Labour and the Liberal Democrats called for more youth facilities in the east end to tackle anti-social behaviour.
The Conservatives attacked Labour's record on crime while the SNP focussed on business and fuel costs.
The vote will take place on 24 July. It was called after Labour's David Marshall resigned on health grounds.
The Liberal Democrat candidate, Ian Robertson, spent the day highlighting the lack of facilities for young people in the east end.
He said: "What I have been hearing from local residents is that there is not nearly enough for young people to do in the constituency.
"We need the investment to bring more youth clubs, after school groups and sports facilities to Glasgow East."
Labour's Margaret Curran called for more youth facilities to tackle teenage gangs and knife crime during a visit to Easterhouse.
She said: "If we want to get serious about tackling knife crime and anti-social behaviour, we need to offer young people something to do.

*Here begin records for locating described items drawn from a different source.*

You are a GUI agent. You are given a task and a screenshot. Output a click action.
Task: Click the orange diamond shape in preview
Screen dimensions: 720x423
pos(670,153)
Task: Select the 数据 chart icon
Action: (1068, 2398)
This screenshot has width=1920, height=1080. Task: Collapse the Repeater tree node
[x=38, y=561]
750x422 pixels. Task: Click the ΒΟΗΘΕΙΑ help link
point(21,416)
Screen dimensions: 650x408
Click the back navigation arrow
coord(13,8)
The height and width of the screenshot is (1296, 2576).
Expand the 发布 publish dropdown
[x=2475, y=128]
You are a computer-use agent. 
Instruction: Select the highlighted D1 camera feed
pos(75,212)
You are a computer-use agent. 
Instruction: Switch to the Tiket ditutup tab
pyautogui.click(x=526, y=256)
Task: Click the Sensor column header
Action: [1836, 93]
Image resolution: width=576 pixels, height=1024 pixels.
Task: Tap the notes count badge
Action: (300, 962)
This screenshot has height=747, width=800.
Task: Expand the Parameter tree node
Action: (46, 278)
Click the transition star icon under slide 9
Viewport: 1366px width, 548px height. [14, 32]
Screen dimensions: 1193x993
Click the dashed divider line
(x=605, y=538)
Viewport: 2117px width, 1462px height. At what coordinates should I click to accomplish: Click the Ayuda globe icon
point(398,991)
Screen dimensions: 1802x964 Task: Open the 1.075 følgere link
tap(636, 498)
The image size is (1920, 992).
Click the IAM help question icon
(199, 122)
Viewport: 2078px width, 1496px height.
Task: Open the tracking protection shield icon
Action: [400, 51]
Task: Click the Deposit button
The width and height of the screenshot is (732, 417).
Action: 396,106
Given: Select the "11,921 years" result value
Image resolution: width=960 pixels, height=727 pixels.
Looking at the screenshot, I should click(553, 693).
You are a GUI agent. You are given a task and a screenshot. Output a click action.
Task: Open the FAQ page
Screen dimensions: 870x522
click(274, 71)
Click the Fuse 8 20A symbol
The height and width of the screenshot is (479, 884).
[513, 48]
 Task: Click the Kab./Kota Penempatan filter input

"We have to acknowledge that we have a problem with gangs of neds who are making decent, hard-working people's lives a misery and we need to face up to that challenge."
But Labour's record on crime came under attack from Conservative candidate, Davena Rankin.
She said: "In Labour's Glasgow, there is now a serious assault every four hours, a rape or attempted rape or indecent assault every 20 hours, and a drug crime every single hour.
"To have presided over such a breakdown is a disgrace. Labour has let down the most vulnerable and this has been going on for far too long."
Meanwhile, SNP candidate, John Mason, talked about the benefits of his party's small business bonus scheme and the potential for a fuel price regulator to ease rising costs.
He said: "At a time of rising fuel bills, made worse by Labour's high taxes, nearly 16,000 small businesses in Glasgow are benefiting from the introduction of the small business bonus with nearly 12,000 benefiting from having the burden of business rates lifted completely.
"By cutting business rates the SNP is helping businesses and their employees at a time of spiralling living costs while Labour's government in London is refusing to lift the burden of taxation."